══ STORED DATA
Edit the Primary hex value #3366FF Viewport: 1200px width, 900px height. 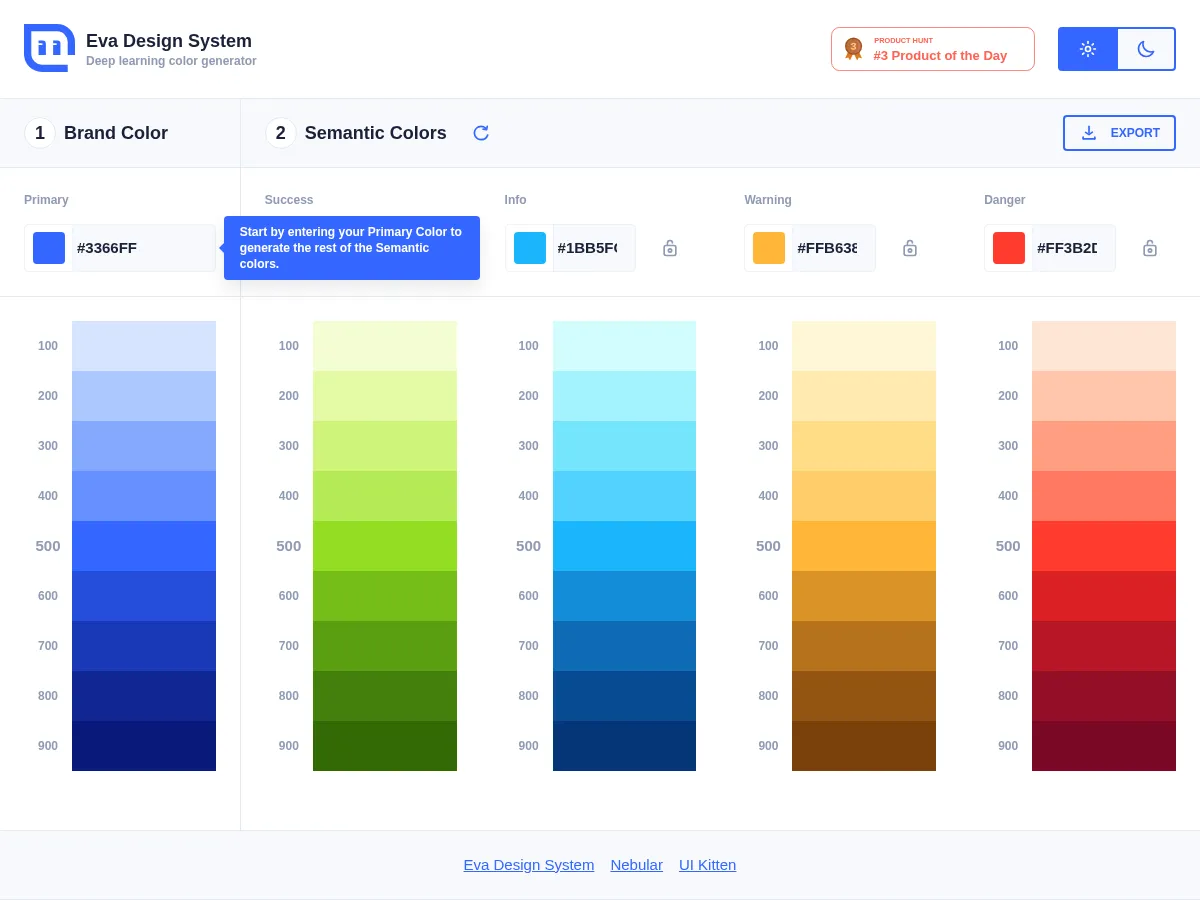(140, 248)
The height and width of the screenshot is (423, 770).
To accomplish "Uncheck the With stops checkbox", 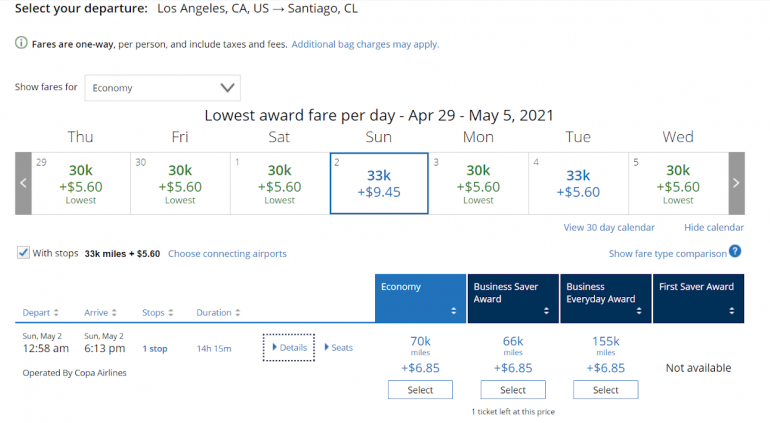I will (x=23, y=253).
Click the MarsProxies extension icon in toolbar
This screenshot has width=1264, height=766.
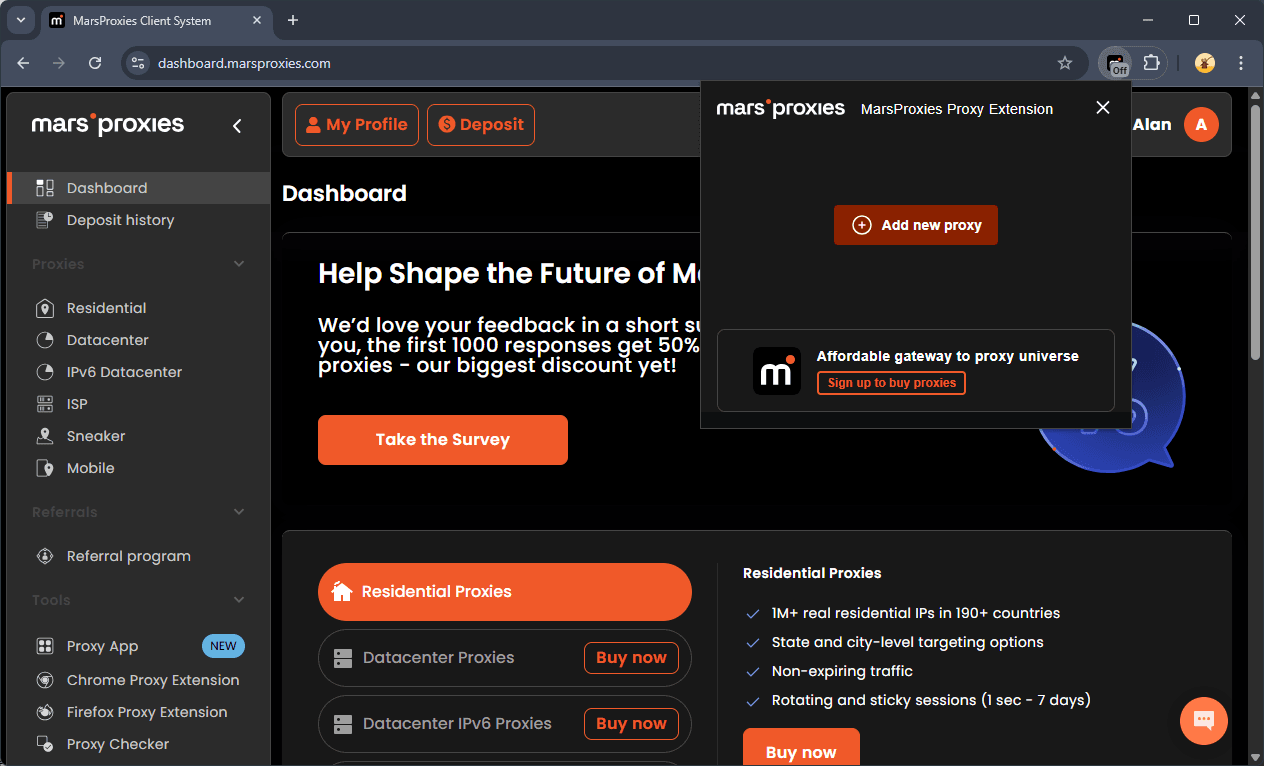tap(1115, 63)
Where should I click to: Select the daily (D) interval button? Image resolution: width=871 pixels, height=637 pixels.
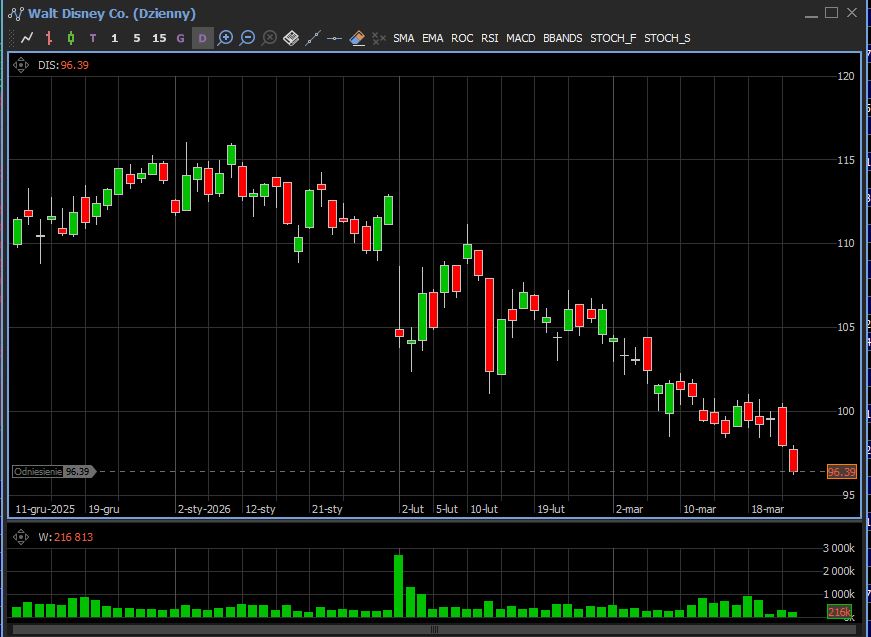202,38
════
- YOUR OBJECTIVE:
The line that contains "Click the MarsProxies" opens the part to copy, and the last line of the records closes it; set down those lines exactly, pictures excluded.

- REPLY TO THE TASK:
Click the MarsProxies extension icon in toolbar
This screenshot has width=1264, height=766.
tap(1115, 63)
Where should I click to: Select the daily (D) interval button? Image resolution: width=871 pixels, height=637 pixels.
202,38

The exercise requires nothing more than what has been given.